**GIVEN EXERCISE**
Answer these questions using the passage on God's choice of Israel below, marking each answer with the matching letter.
(a) Which verse does the passage cite for Israel being chosen as a priestly nation?
(b) Which book does the passage point to for the plan it calls mutual blessing?
(c) Which two Gentiles does the passage name as people Yeshua healed and worked with?

**SUPPLIED PASSAGE**
-- begin --
God did not choose Israel because Jews are spiritually superior. The Bible never indicates this. This is a widely held belief in Hasidic and ultra-Orthodox Jewish circles. It is not good Judaism and it is not Biblical.
In the covenant between God and Israel at Mt. Sinai (a covenant which does not include Gentiles, by the way, as the nations were not a party to the Torah covenant), the intent again was to bring blessing to the whole world. Israel was chosen as a priestly nation (Exod 19:6).
A priestly relationship requires three parties: God, priest, and the recipients of the priestly revelation. If Israel is the priestly nation, then it is assumed that the other nations, a la Gentiles, are the beneficiaries.
God chose Israel because his plan is to work through one nation to reach all nations.
This plan of God has been called mutual blessing (see R. Kendall Soulen’s The God of Israel and Christian Theology). The nations bless Israel and are blessed in return.
Gentiles were not unclean or uninvited before Yeshua came. Numerous texts speak of God’s intent to redeem the world, especially in the Psalms and prophets. In Numbers 15:14 makes it clear that Gentiles could enter the court of the sanctuary exactly as Israelites to come to the altar and make a sacrifice. The Second Temple custom of excluding women and Gentiles from the court of the Temple was in violation of Torah clearly and without justification.
Did Yeshua Change the Message to Make it Palatable to Gentiles?
Another idea out there is that before Yeshua the message of God was for Jews only and no place could be found for non-Jews. But Yeshua came along and taught a religion for Gentiles as well as Jews.
Can anyone find for me a place where Yeshua preaches anything like this?
Of course there are several places, such as in Luke 4, where Yeshua spurs his own people to faithfulness by pointing out the irony of greater faith outside of Israel than in it. Also, Yeshua respectfully healed and worked with a number of Gentiles, including a Roman centurion and a Canaanite woman (though he did tell her he came only for Israel, Matt 15:21-28).
Yeshua’s message was restoration coming to Israel but only when Israel was ready to repent, to quit pursuing war as the answer, and call on God for salvation instead. He said the kingdom was coming, the same kingdom proclaimed throughout the Hebrew Bible.
There was no change in the divine economy which suddenly opened the kingdom to Gentiles who had somehow been previously excluded. Nor did Yeshua preach a Christian message somehow changed from the message of Judaism. Those who persist in believing Yeshua came to start a new religion are hard-pressed to find any evidence of it in the gospels.
How Did Paul and the Mission to the Gentiles Explain It?
If everyone would remember that Paul was a Torah-faithful Jew called to work cross-culturally with Gentiles, it would greatly benefit New Testament theology. Too many people assume that the distinction between Jews and non-Jews ended at the cross and that Paul’s words about circumcision and Torah are somehow God’s instructions for all who follow Messiah.
This is not so.
Paul did not live what he preached.
That may sound like blasphemy, but Paul was a Jew preaching to non-Jews. Paul did not consider the Sabbath a matter of choice as he preached in Romans 14. That was a message to non-Jews to consider that the Sabbath might not mean anything to them, but to other servants of God (Jews) the Sabbath was an important part of their relationship to God. Paul did not withhold circumcision from Jews and converts though he preached in Galatians and 1 Corinthians 7 that Gentiles should not, under normal circumstances, be circumcised.
-- end --
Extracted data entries
-- begin --
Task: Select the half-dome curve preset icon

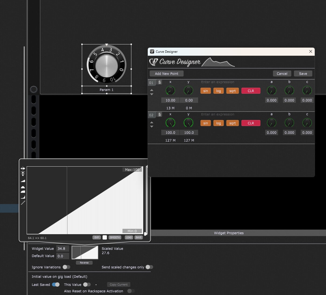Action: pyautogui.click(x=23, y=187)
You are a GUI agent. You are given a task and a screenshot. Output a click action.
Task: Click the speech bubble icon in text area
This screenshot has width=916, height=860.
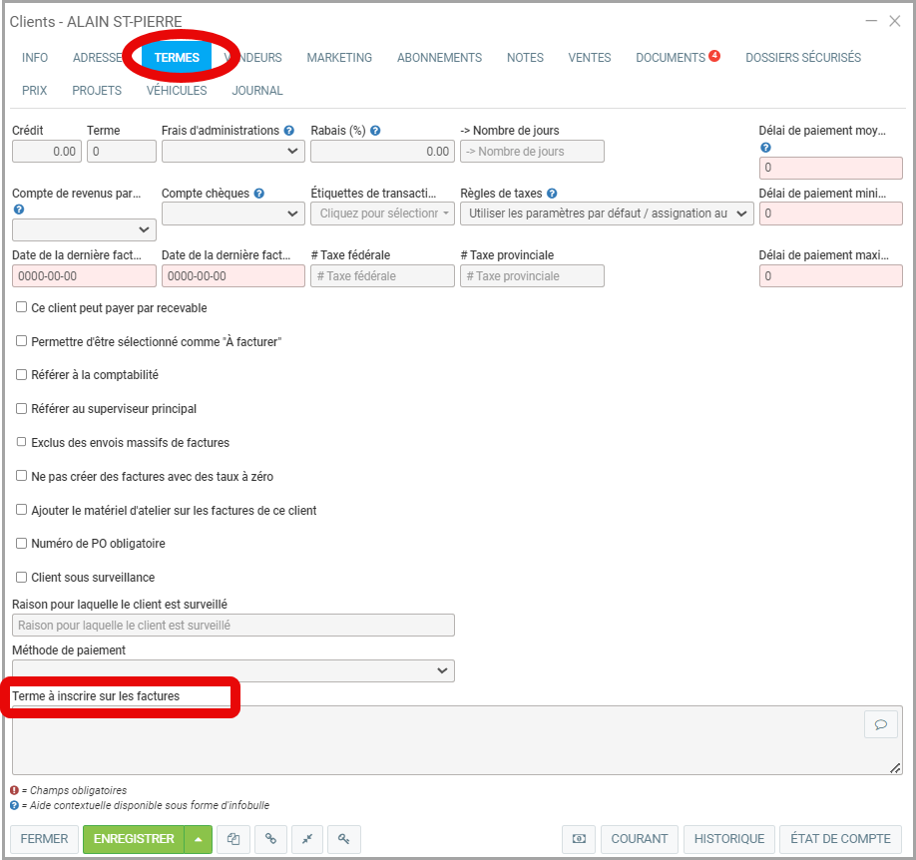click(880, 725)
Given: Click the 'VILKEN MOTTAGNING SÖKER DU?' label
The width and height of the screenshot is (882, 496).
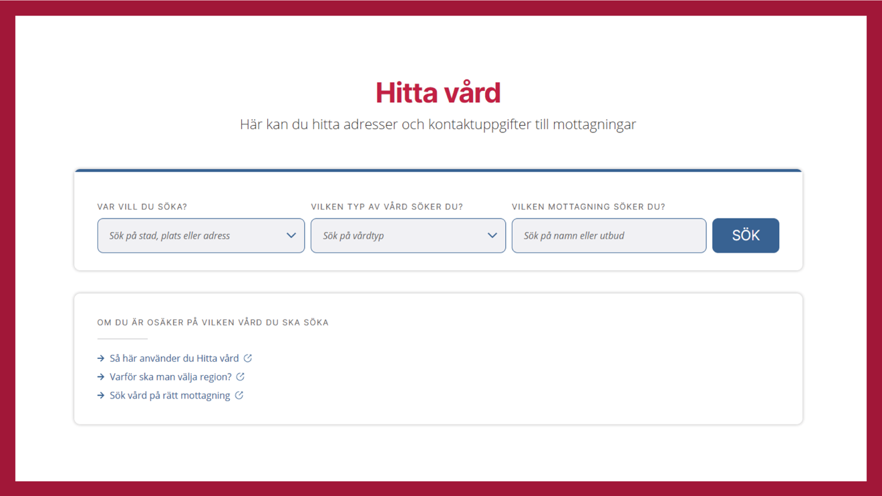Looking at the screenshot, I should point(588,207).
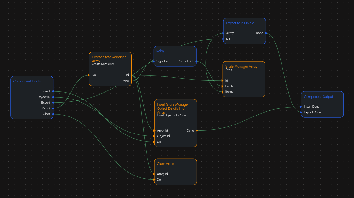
-- end --
**ANSWER TO THIS EXERCISE**
(a) Exod 19:6
(b) R. Kendall Soulen's The God of Israel and Christian Theology
(c) A Roman centurion and a Canaanite woman